17 March 2016, The Tablet

Don’t exclude anti-migrant party, says bishop


German bishops voiced their concern at the right-wing populist Alternative for Germany’s double-digit gains in three state elections on 13 March, but avoided blanket condemnation of the AfD, which has many Catholic and Protestant members, writes Christa Pongratz-Lippitt.

The party won more than 12 per cent of the vote in Rhineland-Palatinate, 24 per cent in Saxony-Anhalt and 15 per cent in Baden-Württemberg, after campaigning against what it called Chancellor Angela Merkel’s “catastrophic” decision to accept a million migrants and refugees.

The Bishop of Erfurt (in former East Germany), Ulrich Neymeyr, criticised the Central Committee of German Catholics (ZdK) for refusing to invite the AfD to the 100th anniversary of the German “Katholikentag” in Leipzig in May.

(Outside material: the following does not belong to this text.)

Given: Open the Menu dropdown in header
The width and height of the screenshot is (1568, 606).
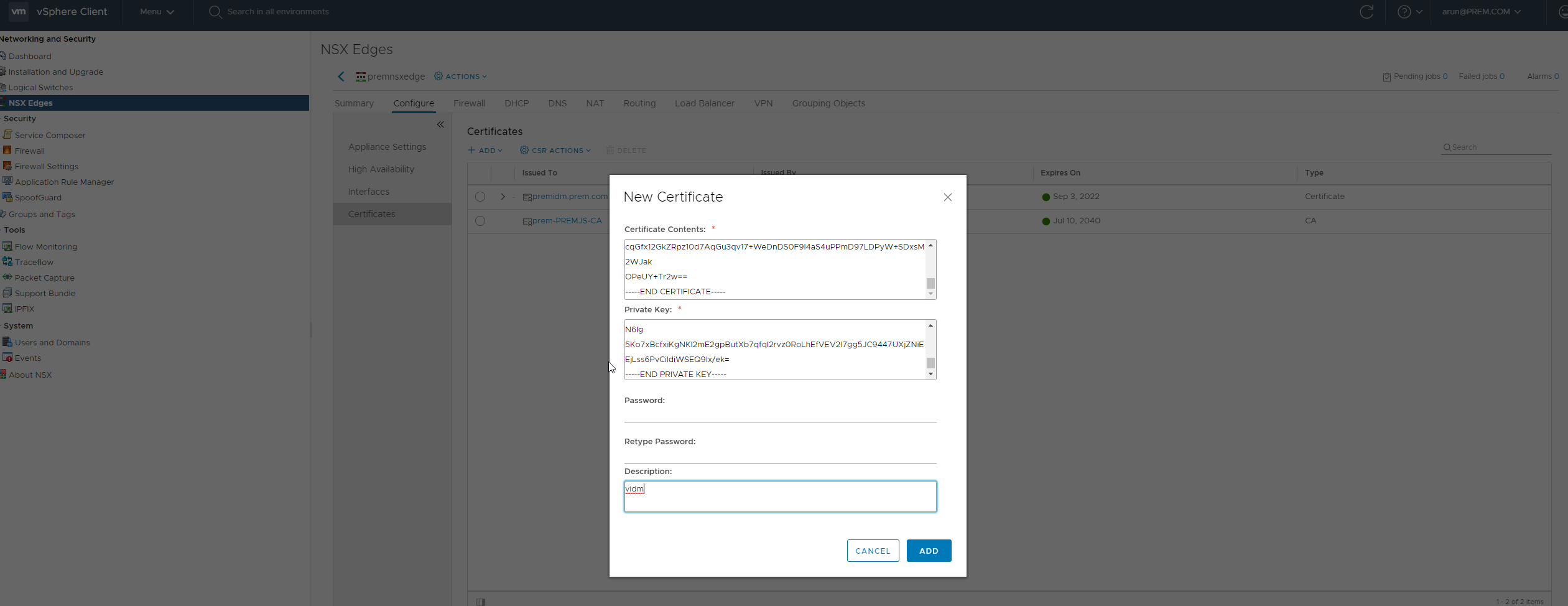Looking at the screenshot, I should pyautogui.click(x=157, y=12).
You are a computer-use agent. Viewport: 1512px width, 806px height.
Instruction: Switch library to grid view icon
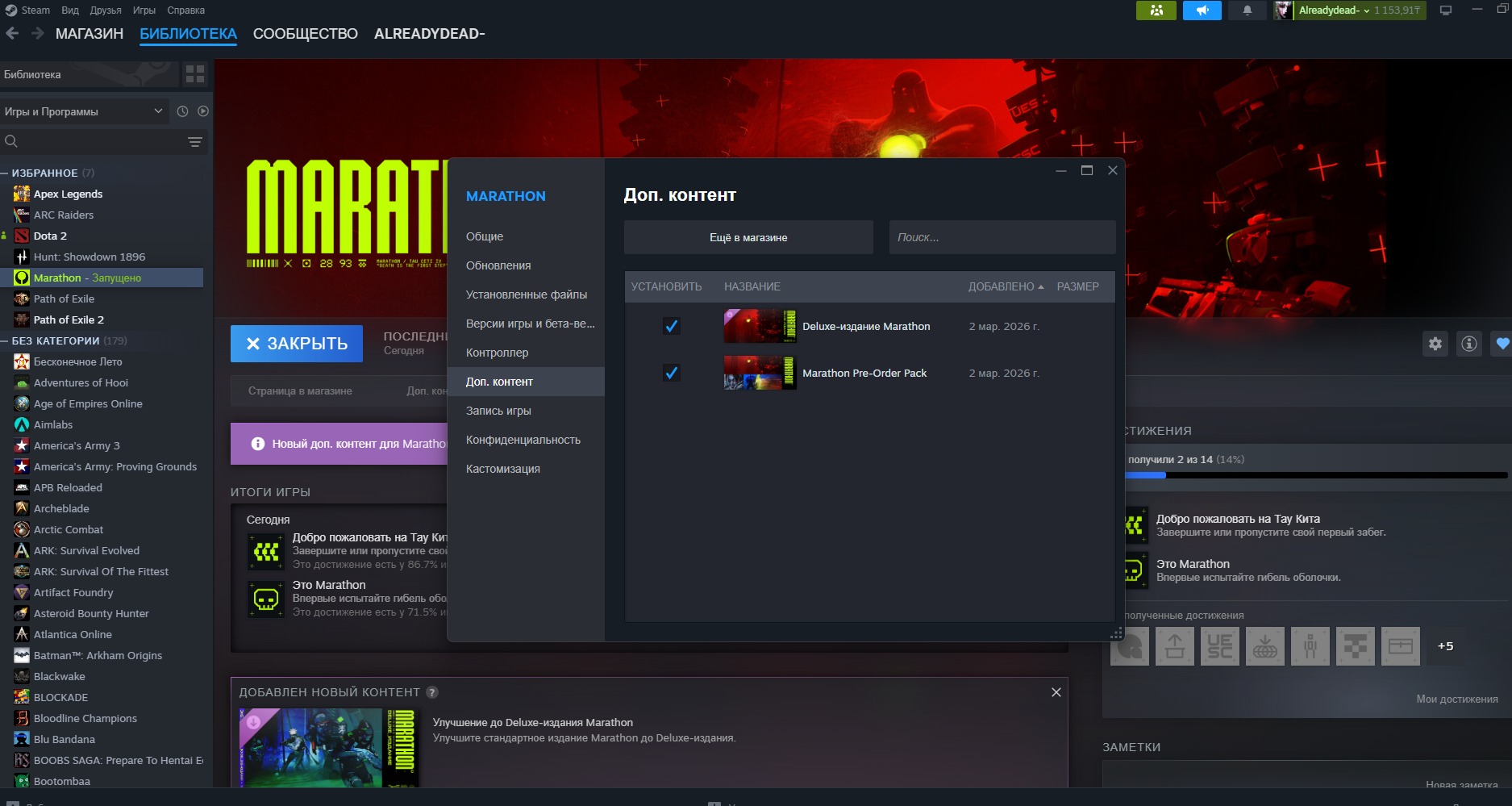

“The far right-wing parties are experiencing an upswing in our society but that is why it is important to dialogue with them,” Neymeyr told Deutsche Welle the day after the elections. He himself had met with AfD politicians in Erfurt, he said. It was crucial to discuss how to integrate quite so many migrants, most of them Muslims, into German society on a nationwide basis. “When so many people enter a country without being controlled, this is a huge problem,” he said. It was important now to watch the AfD and see if “its aversion to other religions and cultures increases,” Bishop Gerhard Feige of Magdeburg (in former East Germany) said. Problems could only be solved “with heart and mind, not with anger and hatred”.